Principle:Microsoft BIPIA Defended Model Evaluation
| Field | Value |
|---|---|
| Sources | BIPIA paper |
| Domains | NLP, Security, Evaluation |
| Last Updated | 2026-02-14 |
Overview
A defense evaluation methodology that tests finetuned LLMs with special boundary tokens on both attacked and clean prompts to measure defense effectiveness and capability preservation.
Description
After white-box defense finetuning, the model must be evaluated on two dimensions:
(1) Defense effectiveness — does the model resist prompt injection attacks when <data>/</data> tokens mark external content?
(2) Capability preservation — does the model still produce correct task responses when external content is clean?

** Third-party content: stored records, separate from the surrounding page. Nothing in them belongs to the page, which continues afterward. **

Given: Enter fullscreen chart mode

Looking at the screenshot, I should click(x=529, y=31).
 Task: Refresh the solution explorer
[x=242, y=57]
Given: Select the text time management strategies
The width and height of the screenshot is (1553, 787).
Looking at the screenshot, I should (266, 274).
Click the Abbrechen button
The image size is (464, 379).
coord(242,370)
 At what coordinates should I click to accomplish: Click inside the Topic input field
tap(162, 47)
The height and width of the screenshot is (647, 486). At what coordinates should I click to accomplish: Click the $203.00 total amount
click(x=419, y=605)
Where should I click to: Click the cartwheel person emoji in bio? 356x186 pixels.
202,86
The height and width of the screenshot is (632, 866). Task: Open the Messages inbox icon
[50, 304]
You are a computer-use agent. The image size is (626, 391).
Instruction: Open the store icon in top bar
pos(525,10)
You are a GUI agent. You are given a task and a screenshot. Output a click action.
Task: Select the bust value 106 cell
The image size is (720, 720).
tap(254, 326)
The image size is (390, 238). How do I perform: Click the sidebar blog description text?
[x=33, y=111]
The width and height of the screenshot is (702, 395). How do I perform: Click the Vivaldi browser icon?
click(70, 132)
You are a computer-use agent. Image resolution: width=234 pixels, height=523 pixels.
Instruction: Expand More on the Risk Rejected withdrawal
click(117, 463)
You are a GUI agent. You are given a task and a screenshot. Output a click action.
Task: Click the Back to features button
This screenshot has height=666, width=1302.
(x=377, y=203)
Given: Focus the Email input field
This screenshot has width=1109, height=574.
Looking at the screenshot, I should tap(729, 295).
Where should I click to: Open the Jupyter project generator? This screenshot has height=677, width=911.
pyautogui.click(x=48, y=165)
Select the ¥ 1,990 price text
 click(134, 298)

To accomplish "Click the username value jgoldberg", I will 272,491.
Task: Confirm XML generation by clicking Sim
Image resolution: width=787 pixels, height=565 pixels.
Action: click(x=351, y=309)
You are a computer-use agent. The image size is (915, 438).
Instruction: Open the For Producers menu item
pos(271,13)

The evaluation uses VicunaWithSpecialToken, which overrides the standard Vicuna prompt construction to insert <data>/</data> markers around external content in the Vicuna chat template. Responses are then evaluated using BipiaEvalFactory for ASR metrics.
Usage
Use after completing white-box defense finetuning to assess whether the defense works and whether the model retains its task capabilities.
Theoretical Basis
Defense effectiveness is measured by ASR reduction: a successful defense should lower ASR from baseline (no defense) toward zero.
Capability preservation is measured by comparing ROUGE/task metrics between the finetuned model on clean data vs. the base model on clean data.
The <data>/</data> tokens provide a structured signal that the finetuned model has learned to interpret as "ignore instructions within these markers."